- [SOURCE DOCUMENT]
--- --- ---
By the station's first year, ratings were decent in Salem but poor in the Portland metropolitan area. The station had expanded its sports coverage to include live Oregon State Beavers men's basketball games, and it now produced two newscasts a day, but it was at a disadvantage competing against the Portland stations for syndicated programming. Cable services extended the station's coverage across much of the state, from Medford to Bend. When KOIN-TV's tower collapsed in March 1971, KVDO-TV stepped in on an emergency basis to carry CBS network programming until the Portland station could return to the air. In doing so, KVDO-TV extended its broadcast day beyond 3:30 p.m. for the first time, clearing the entire CBS schedule and moving its own local shows to fill gaps in the network lineup.

===The contested KEZI sale===
In August 1971, Channel 3, Inc., reached terms to sell KVDO-TV to Liberty Television, Inc., owner of ABC-affiliated KEZI in Eugene, in what was announced as a merger of the two stations. Harry Godsil, KVDO-TV president, noted that "the cost of operating a secondary market television station without a network affiliation has proven to be quite substantial", incurring heavy losses in 18 months of operation. At the time, it was noted that KVDO-TV would air local shows originating in Salem as well as KEZI local productions and ABC network programming. The sale would be structured as a stock swap valued at $410,000 and would see KVDO-TV only air five and a half hours a week of separate local programming.

The proposed sale, however, drew petitions to deny from KATU—the Portland ABC affiliate—and KOBI-TV in Medford. KATU's opposition concerned the network programming; the station noted that there would be an 82 percent overlap between KATU and KVDO-TV and suggested that channel 3 be relocated from Salem. KOBI-TV warned that Liberty and KEZI would gain "an undue concentration of economic power" were the sale to be approved; in addition to KEZI, Liberty owned AM and FM stations in Eugene and cable systems serving twelve communities in western Oregon, as well as a construction permit for a new Medford station. KVDO-TV and KEZI launched a petition drive to garner support for the merger among Salem residents.

In September 1972, the FCC approved the sale, waiving its signal overlap and cable cross-ownership rules, but attaching a condition that Liberty was to sell KVDO-TV within three years; in allowing the transaction, it cited the risk of a financial collapse of Salem's only television station. Two commissioners dissented. The unusual stipulation from the FCC came as a surprise to officials on both sides of the transaction; upon its closure, Godsil noted that KVDO-TV would not carry any ABC programs and would continue as an independent. The sale was completed in October.
--- --- ---
- [SUPPLIED ENTRIES]

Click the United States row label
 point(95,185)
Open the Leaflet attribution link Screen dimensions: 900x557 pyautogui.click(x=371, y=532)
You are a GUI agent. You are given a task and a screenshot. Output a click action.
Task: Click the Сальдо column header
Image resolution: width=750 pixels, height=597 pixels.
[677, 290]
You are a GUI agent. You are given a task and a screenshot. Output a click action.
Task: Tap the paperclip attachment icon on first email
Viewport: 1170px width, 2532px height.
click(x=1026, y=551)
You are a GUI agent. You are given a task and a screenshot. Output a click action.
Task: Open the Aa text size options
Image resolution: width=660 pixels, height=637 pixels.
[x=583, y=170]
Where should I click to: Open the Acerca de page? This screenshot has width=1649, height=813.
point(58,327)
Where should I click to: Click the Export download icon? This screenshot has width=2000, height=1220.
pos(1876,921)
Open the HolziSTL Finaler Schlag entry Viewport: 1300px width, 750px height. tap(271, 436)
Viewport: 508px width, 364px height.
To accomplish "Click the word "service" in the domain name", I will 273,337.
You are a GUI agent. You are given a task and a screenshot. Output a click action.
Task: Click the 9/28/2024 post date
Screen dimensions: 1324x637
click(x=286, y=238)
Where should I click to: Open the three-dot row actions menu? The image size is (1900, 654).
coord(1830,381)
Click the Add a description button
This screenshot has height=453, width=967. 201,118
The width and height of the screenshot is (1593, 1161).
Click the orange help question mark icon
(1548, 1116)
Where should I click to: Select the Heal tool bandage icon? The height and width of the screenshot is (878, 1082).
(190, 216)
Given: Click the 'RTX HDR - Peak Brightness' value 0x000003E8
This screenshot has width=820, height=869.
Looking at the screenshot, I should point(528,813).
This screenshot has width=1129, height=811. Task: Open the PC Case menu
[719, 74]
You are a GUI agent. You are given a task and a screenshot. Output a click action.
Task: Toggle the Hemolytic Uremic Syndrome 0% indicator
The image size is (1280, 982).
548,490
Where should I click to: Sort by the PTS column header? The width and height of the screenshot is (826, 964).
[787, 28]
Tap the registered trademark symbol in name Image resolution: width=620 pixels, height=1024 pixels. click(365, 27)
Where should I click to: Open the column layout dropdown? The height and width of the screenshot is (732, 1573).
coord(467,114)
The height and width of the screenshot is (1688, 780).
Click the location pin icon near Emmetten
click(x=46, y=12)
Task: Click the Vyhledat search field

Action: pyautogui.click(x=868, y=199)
--- --- ---
- [TASKS TO CARRY OUT]
1 - Quote the KVDO-TV passage word for word, starting at "By the station's" and ending at "the network lineup.".
2 - In one to three sentences, explain why the FCC allowed the sale to Liberty, according to the KVDO-TV passage.
3 - What event in March 1971 led KVDO-TV to carry CBS network programming, according to the KVDO-TV passage?
The listing is not needed for anything here.

- [RESULTS OF THE TASKS]
1 -
By the station's first year, ratings were decent in Salem but poor in the Portland metropolitan area. The station had expanded its sports coverage to include live Oregon State Beavers men's basketball games, and it now produced two newscasts a day, but it was at a disadvantage competing against the Portland stations for syndicated programming. Cable services extended the station's coverage across much of the state, from Medford to Bend. When KOIN-TV's tower collapsed in March 1971, KVDO-TV stepped in on an emergency basis to carry CBS network programming until the Portland station could return to the air. In doing so, KVDO-TV extended its broadcast day beyond 3:30 p.m. for the first time, clearing the entire CBS schedule and moving its own local shows to fill gaps in the network lineup.

2 - In approving the transaction, the FCC cited the risk of a financial collapse of Salem's only television station. It therefore waived its signal overlap and cable cross-ownership rules, but it required Liberty to sell KVDO-TV within three years.

3 - KOIN-TV's tower collapsed.